Rainwater harvesting tanks, to catch the runoff from tin roofs, also are being installed, and irrigation pumps purchased, on a continent with one of the world's lowest irrigation rates.
"These small changes mean the community will have something to eat and sell when water becomes more scarce," said Brandon Nthianandham, a rural worker for a food security trust helping farmers in the region.
But in many water-short areas, conflict over limited supplies is growing, particularly as dry conditions set in again this year.
"Sometimes if you go to a nearby water source, other communities are standing guard at the water.
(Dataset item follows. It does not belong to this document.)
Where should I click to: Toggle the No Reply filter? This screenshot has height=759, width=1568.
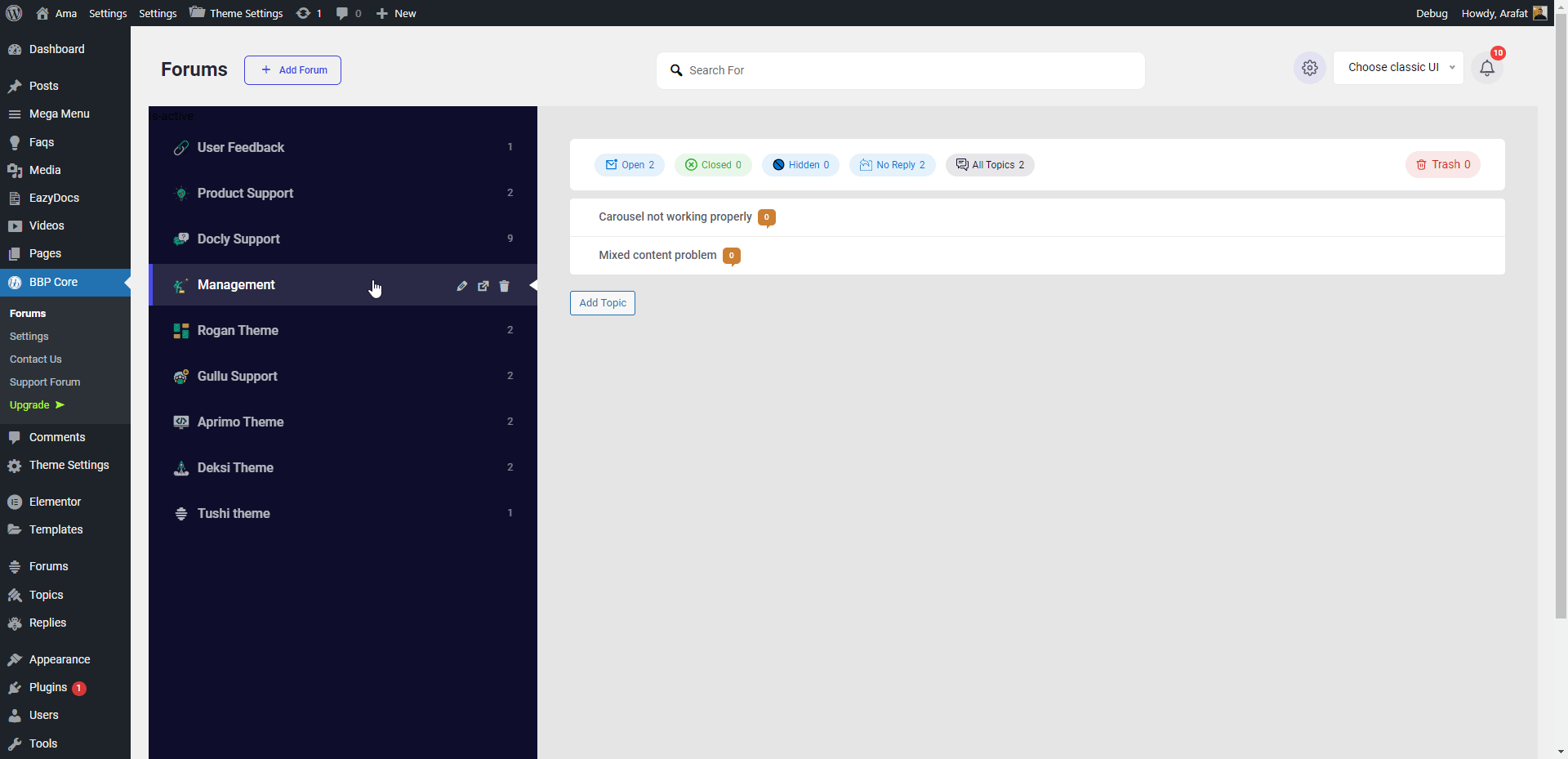[893, 164]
They will beat you if you come near it," said Talent Zuma, a resident of Nxamalala, a village in KwaZulu-Natal province.
"People say the next war will be over water, but here it feels like it has already begun."
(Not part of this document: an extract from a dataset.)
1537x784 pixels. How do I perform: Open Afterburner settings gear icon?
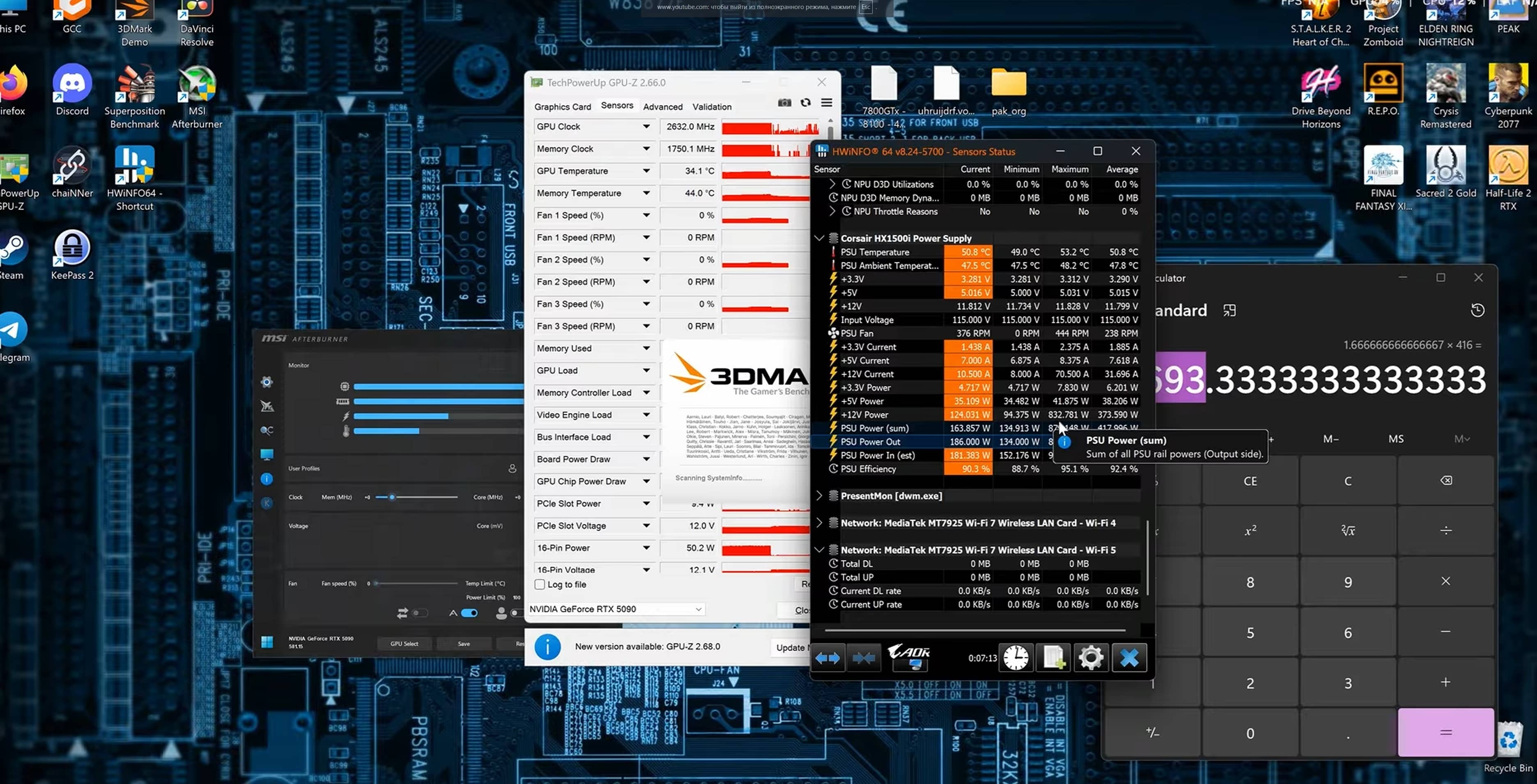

One problem facing efforts to resolve worsening water disputes is that many of them are not taking place between countries, where water-sharing rules may already be in place, but between counties, adjoining villages or even neighbours.
"The tools of international agreements do not apply in these kinds of conflicts," Gleick said. "We have far fewer tools to address violent conflicts between neighbours, between ethnic groups, between farmers or pastoralists."
Water conflicts between countries may grow as well, with only about 60% of transboundary water sources covered by international agreements as of 2017, according to a 2018 Sustainable Development Goals (SDGs) report that looked at 62 of 153 countries that share water sources.
To deal with rising pressure on limited water supplies, finding ways to grow more food with less water is particularly important, analysts say.
About 70% of freshwater used each year around the world goes to agriculture, according to the United Nations' Food and Agriculture Organisation (FAO).
As the world's population continues to expand, finding ways to reduce farming's share of the world's water, while still growing more food, will be crucial to prevent worsening hunger, including in fast-growing cities, food experts say.
Global trade in food - which is effectively trade in the water used to produce it - may also need reconsideration.
In Chile's Petorca province, a three-hour drive north of Santiago, expansive avocado fields make Chile the world's third largest exporter of the wildly popular fruit, dubbed "green gold".
But as big corporate avocado farms have stepped up production, climate change has brought more unreliable rainfall to the region, driving more severe droughts.
That combination has led to increasingly problematic water shortages in Petorca, forcing some residents to rely on trucked-in drinking water - and raising questions about whether avocados for export should remain the region's priority.
"There are people here who water their avocado plants every day, and we have to drink water from trucks that we don't even know is safe," said Cataline Espinoza, who lives on the edge of thousands of hectares of avocado plantations.
The biggest problem facing efforts to reshape water use in an era of climate change, population growth and fiercer competition is inertia - a reluctance to abandon old ways of doing things, Gleick said.
"It's the idea that there's always another river out there, there's always another groundwater well we can sink," he said. "That's the way we thought about water ... in the 20th century."
But providing enough food and water in the future - and finding ways to head off rising conflict - will require much smarter and more efficient use of the limited resource.
"We're going to have to do things differently ... and we have to move toward that more sustainable future faster than we are moving today," Gleick said.
Likith R., who runs a shop that manufactures the tanks needed for water deliveries in Bangalore, agrees. With tap water perpetually short in the megacity, his business is booming, he said.
"But as a citizen I'm really petrified about the water situation here," he admitted.
"It's scary to think about, because I don't really know what the future holds for our children."